General

A Turkish-Russian entente cordiale in the making

MK Bhadrakumar 23/10/2019
Shall we sit upon the ground and tell there is no longer daylight between Russia and Turkey? We are almost there. The Turkish incursion into Syria on Wednesday is the tipping point. Turkey and Russia are closely coordinating. Consider the following.

The White House announced Sunday it was withdrawing from northeastern Syria in advance of Turkey’s military operations across the border. President Donald Trump apparently made the decision after a phone call with Turkish president Recep Erdogan on Sunday. The whiplash around Trump’s decision rattled US’ allies.

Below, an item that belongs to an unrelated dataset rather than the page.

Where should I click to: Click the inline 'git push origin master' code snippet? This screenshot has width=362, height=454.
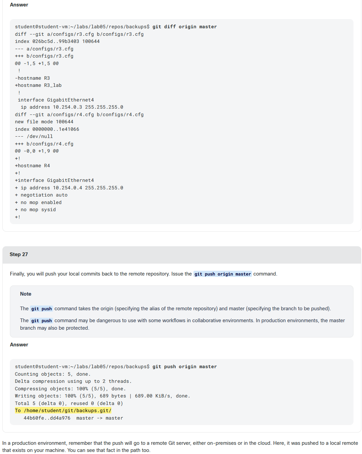click(223, 274)
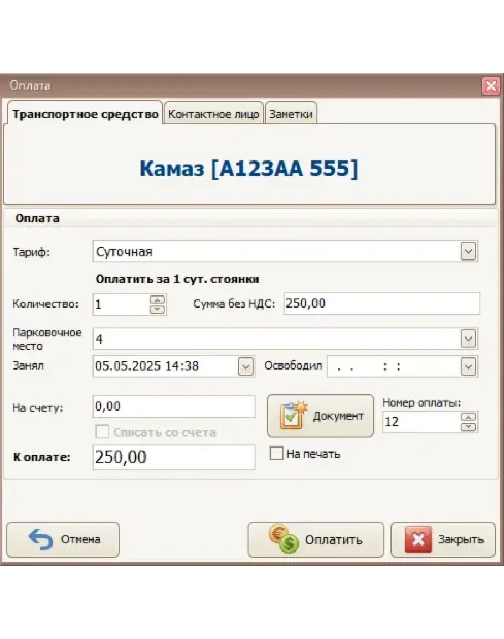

There has been widespread criticism in the Beltway that the US is jeopardising its Kurdish partners on the ground and unleashing unpredictable consequences for Syria — and, above all, badly damaged US credibility. Some forewarn that Syrian conflict is intensifying just when the embers were cooling. 

Some of this criticism may be true. Because, Turkey is vengeful. It has long wanted to move across the border into northern Syria, where it sees the Syrian Kurdish forces or YPG as joined at the hips with the Kurdistan Workers’ Party or PKK, separatists that Turkey considers a terrorist group that has waged an insurgency for decades, and has long put Turkey on edge.